*Excerpt to read*

Usher Syndrome Gene Panel
Dr. rer. biol. hum. S. Chahrokh-Zadeh
The Usher syndrome, a group of clinically and genetically heterogeneous, autosomal recessive diseases, is the main cause (> 50%) of deaf-blindness. The three major subtypes USH1, USH2, and USH3 are mainly differentiated by the severity and progression of the hearing loss and the presence of vestibular dysfunction. So far 12 genes and one modifier gene (PDZD7) have been identified.
The most common subtype is USH2 (moderate to severe hearing loss, rather late onset (after puberty) of retinitis pigmentosa (RP), and normal vestibular function). Most of the mutations (USH2A; 57-79%) can be found in the USH2A gene.

*Provided records*
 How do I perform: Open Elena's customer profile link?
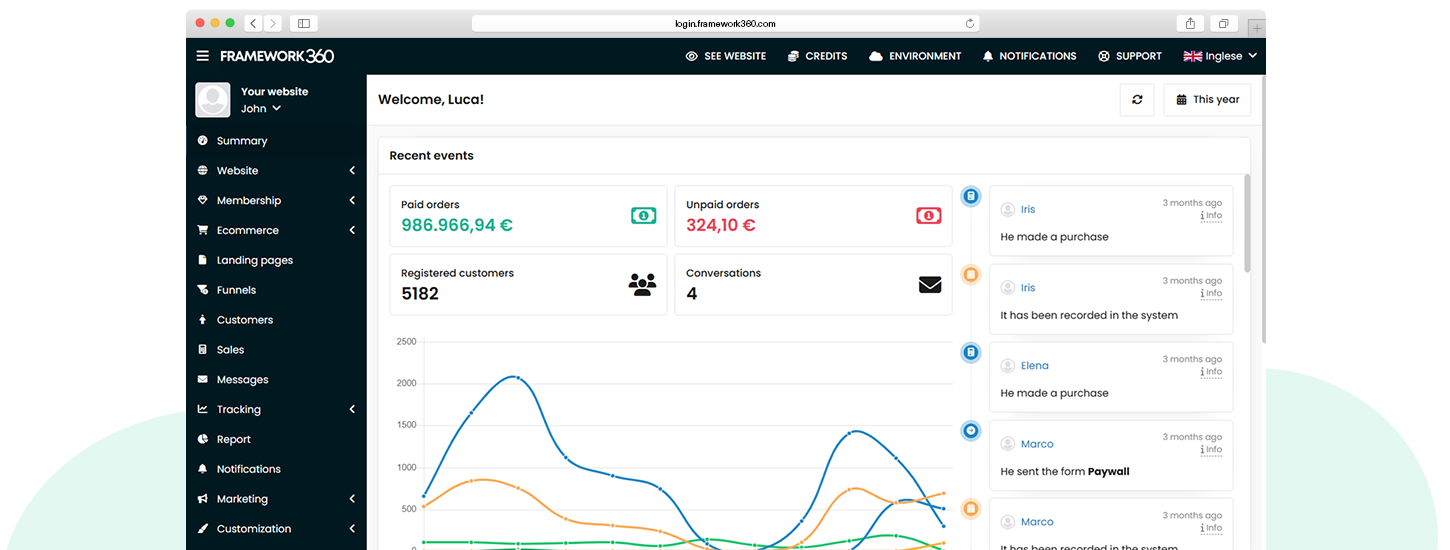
---
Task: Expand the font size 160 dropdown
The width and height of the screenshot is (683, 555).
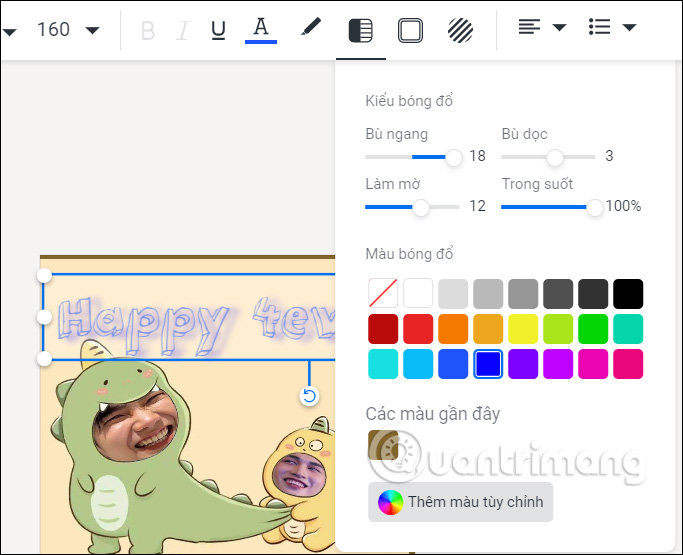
--
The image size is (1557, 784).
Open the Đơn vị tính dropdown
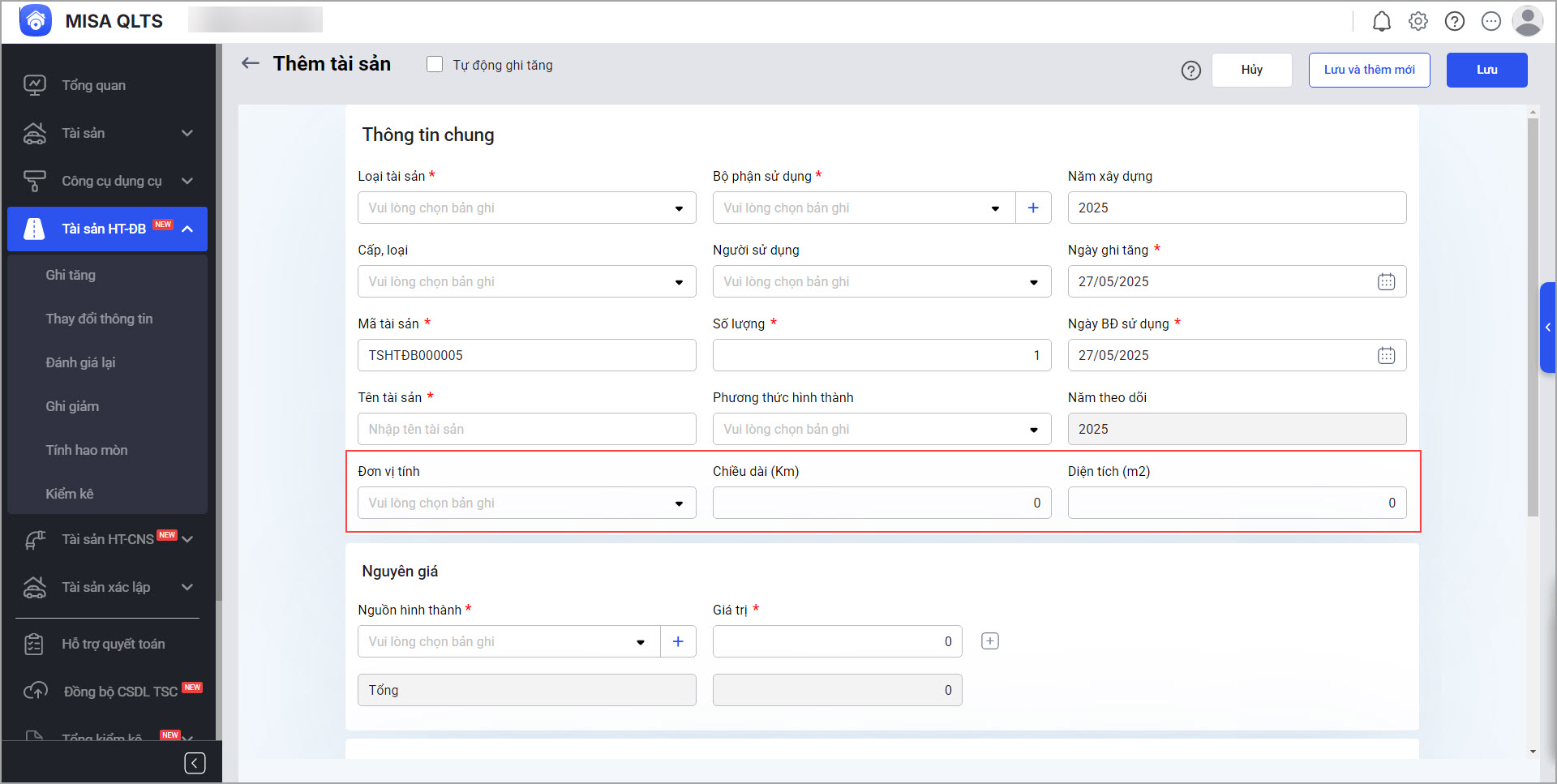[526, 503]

*Assigned task 1*
Return the stretch of the Usher syndrome text from "The most common" through "the USH2A gene.", word for word.
*Assigned task 2*
Extend the Usher syndrome text with new sentences that follow on from its last one.

*Output 1*
The most common subtype is USH2 (moderate to severe hearing loss, rather late onset (after puberty) of retinitis pigmentosa (RP), and normal vestibular function). Most of the mutations (USH2A; 57-79%) can be found in the USH2A gene.

*Output 2*
USH1 constitutes about 30-40% of all USH types and is the most severe form characterized by profound, congenital deafness, prepubertal onset of progressive RP, and vestibular dysfunction. The classification of the subtypes based on clinical data is insufficient due to the fact that, even if identical mutations a present, the phenotypic variability can be high. Thus far 9 loci and 6 genes are known: MYO7A (USH1B; 53-63% of all USH1), USH1C (USH1C; 1-15%), CDH23 (USH1D; 7-20%), PCDH15 (USH1F; 7-12%), USH1G (USH1G) und CIB2 (USH1J).
All coding exons and their flanking intronic sequences from the genes in the gene panel arrhythmogenic diseases are analyzed either by Sanger sequencing or by next generation sequencing (NGS).